** Requirement **
Convert every line of the records below into a JSON list of strings, one string per line, skipping blank lines. Leave the pictures out.

** Provided entries **
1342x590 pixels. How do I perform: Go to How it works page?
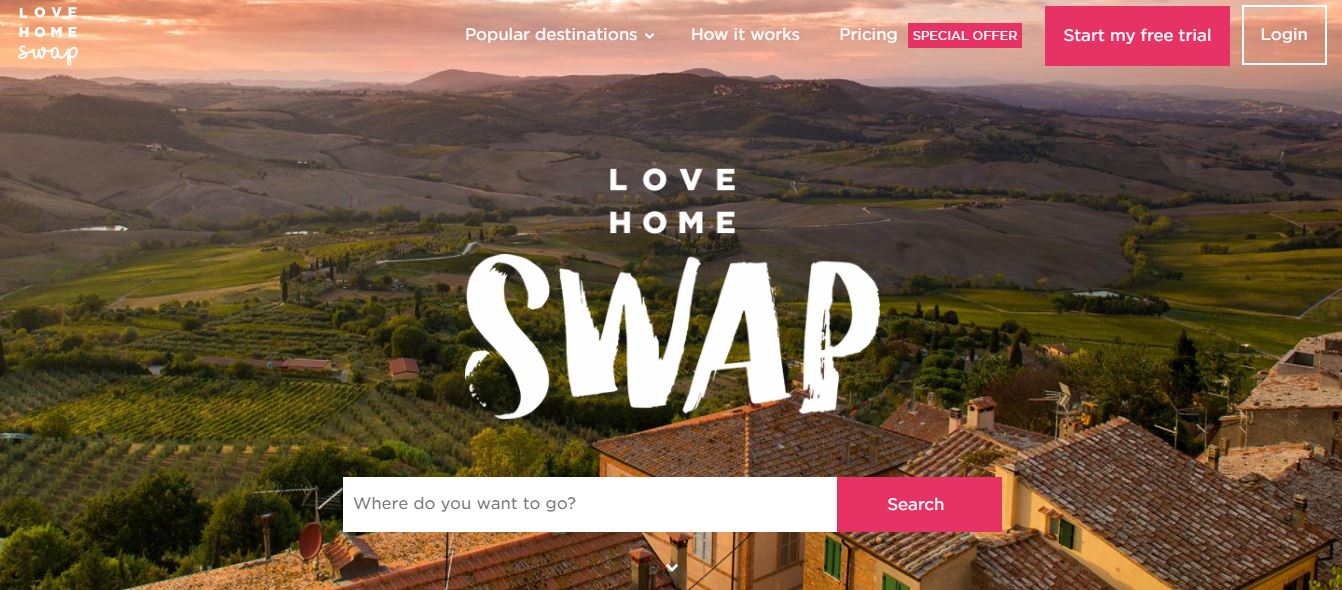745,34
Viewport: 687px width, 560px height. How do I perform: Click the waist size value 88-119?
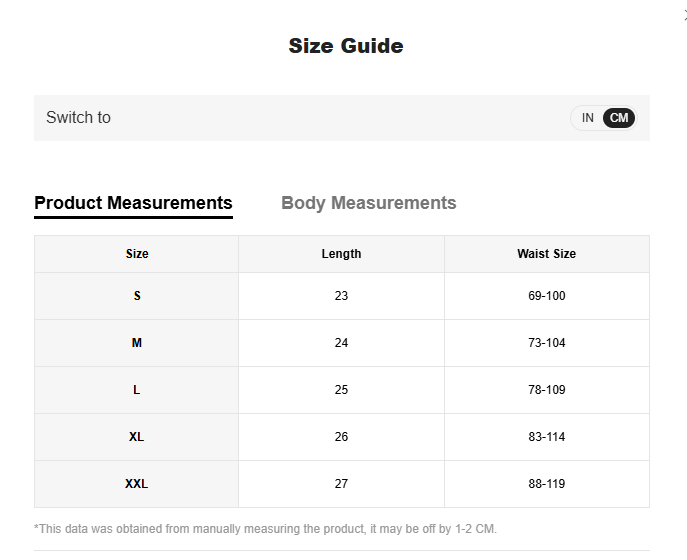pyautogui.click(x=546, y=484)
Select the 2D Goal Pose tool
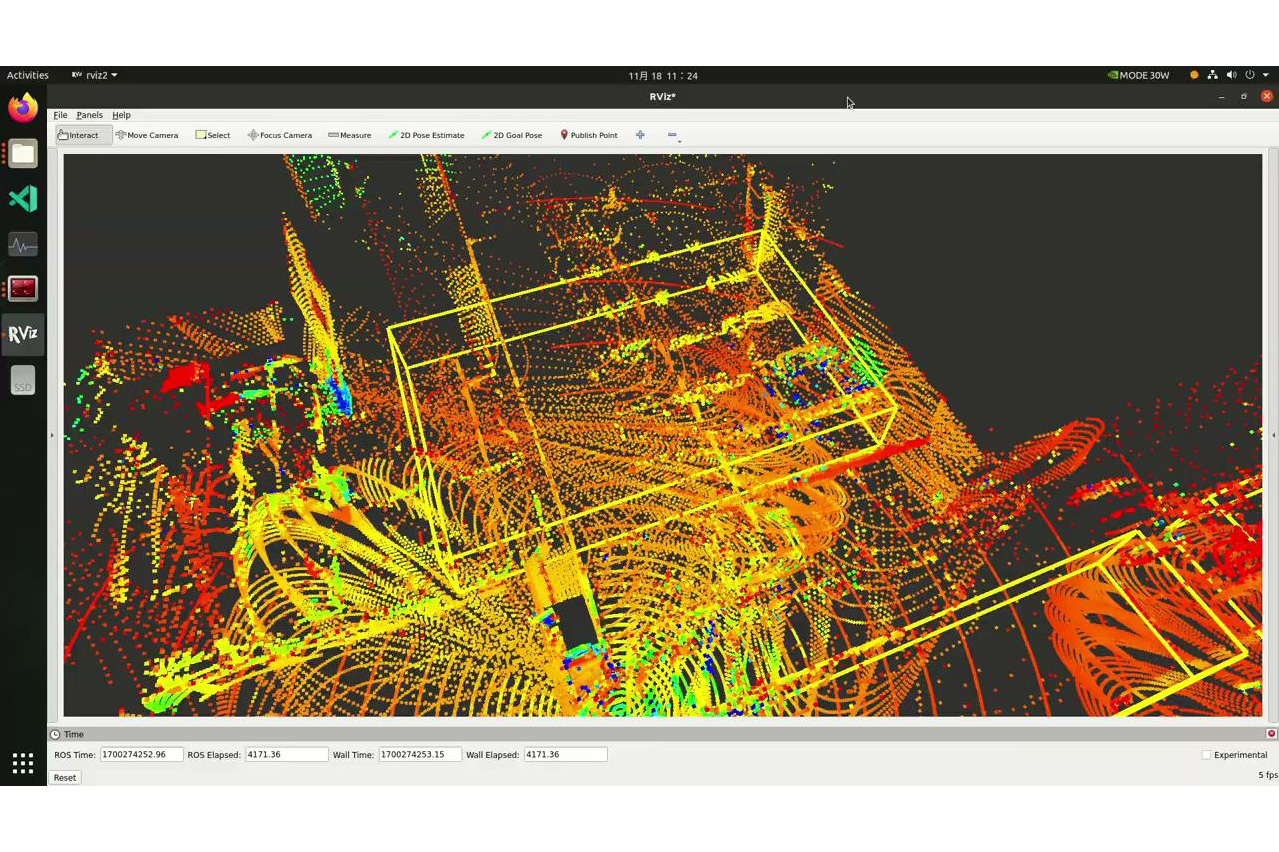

** Answer in full **
[
  "1342x590 pixels. How do I perform: Go to How it works page?",
  "745,34",
  "Viewport: 687px width, 560px height. How do I perform: Click the waist size value 88-119?",
  "pyautogui.click(x=546, y=484)",
  "Select the 2D Goal Pose tool"
]